No Future. Punk Is Dead. That is what they sang and said. Yet as we approach fifty years of punk rock, it still endures, and even thrives. From “White Riot” to Pussy Riot, Never Mind the Bollocks to Nevermind, DIY (Do It Yourself) to never gonna die(t), punk rock has marked or stained—it marks or stains—our musical and cultural history and practice.
A project I have been working on for some years has now come to fruition. The Oxford Handbook of Punk Rock, edited with the wonderful Gina Arnold in California, contains 32 chapters by authors from round the world, and around the disciplines. (Chapter-by-chapter authors and content listed here.) It’s now available as a hardback book. From the editors’ foreword….
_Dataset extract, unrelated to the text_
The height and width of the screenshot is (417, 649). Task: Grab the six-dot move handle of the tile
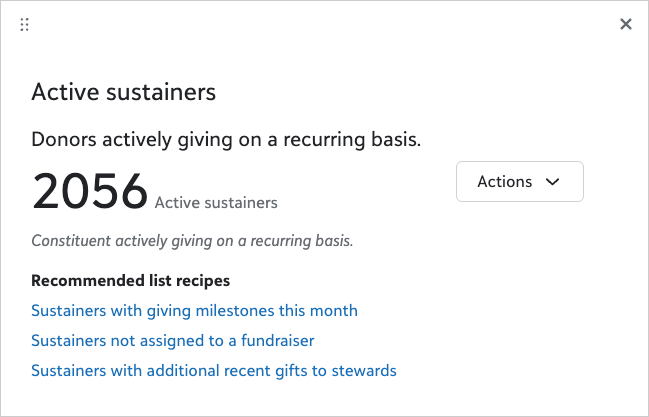tap(24, 24)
Steve Severin, bassist with Siouxsie and the Banshees, observed in 1994 that “the farther [punk] recedes into the distance, the more important in seems” (quoted in Lydon 1994, 188)…. It seems that, in spite of the Sex Pistols’ bold declaration, “No future” (which also kind of meant “No past”), the musics and scenes of punk have had a future after all. In aspic throb punk confounds, even if its constancy may be its primary enduring gift of surprise.
Like other incendiary and innovative rock and roll moments, punk had no pretensions to longevity, yet it (has) endured. Unlike other rock and roll bursts, punk wrapped itself in an attitude of rejection of the past and future alike, the former gestural and ahistorical, the latter gestural and potentially self-defeating. The gesture is the link, not empty but resonant and energizing, even if one might think it incorrect twice over.
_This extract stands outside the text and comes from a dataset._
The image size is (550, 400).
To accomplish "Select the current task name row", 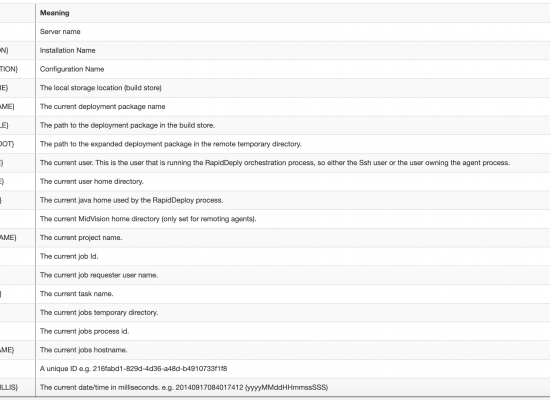I will 275,294.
While for aging fans and subcultural adherents across many genres and scenes “music is about not only where they have been but also where they are going” (Bennett 2013, 32), it is a result of the culture of early punk’s eschatological halo that such questions of futurity and longevity as are being discussed here are especially pertinent.
Since it now has its own past—a lengthy (for popular music) history—and a future—evidenced by its ongoing capacity to attract new adherents—punk needs and warrants its studies more than ever.
This should not, though, be a hauntology: if punk had an originary impulse of rejection, whether generational or musical, what has become abundantly clear is that that impulse was not a one-off moment. It has spoken and appealed to subsequent generations as well (so: not one-off) and seemed somehow to keep speaking to early elements (not simply a moment).
Intriguingly, as it accrued a past, this has not seemed to weigh it down. Its reflexivity and humor might have contributed here: if you are in a punk club pogoing to a song like “I Am a Cliché,” perhaps when you become a cliché it’s not quite so bad? (Singer Poly Styrene’s solo spoken intro to the 1 min. 54 sec. song seeks to confirm its observation: “I am a cliché”—even though, of course, we may know that she of all punks was not: X-Ray Spex 1978.)…
As for its longevity, there is strength in the suggestion that “if punk can never quite give up the ghost, perhaps that’s because we are still trawling through the political and economic wreckage that prompted its emergence in the first place” (Brown et al. 2013, 1).
Also, punk was never simply a new rock and roll burst, could never be restricted to mere music: its broader cultural innovation, impact, and influence—from fashion to graphic design, enterprise to its (cloaked) entrepreneurship, its sometimes radical politics to its perhaps less tangible features such as ways of walking and talking, or attitudinality—contribute to and help explain its enduring significance.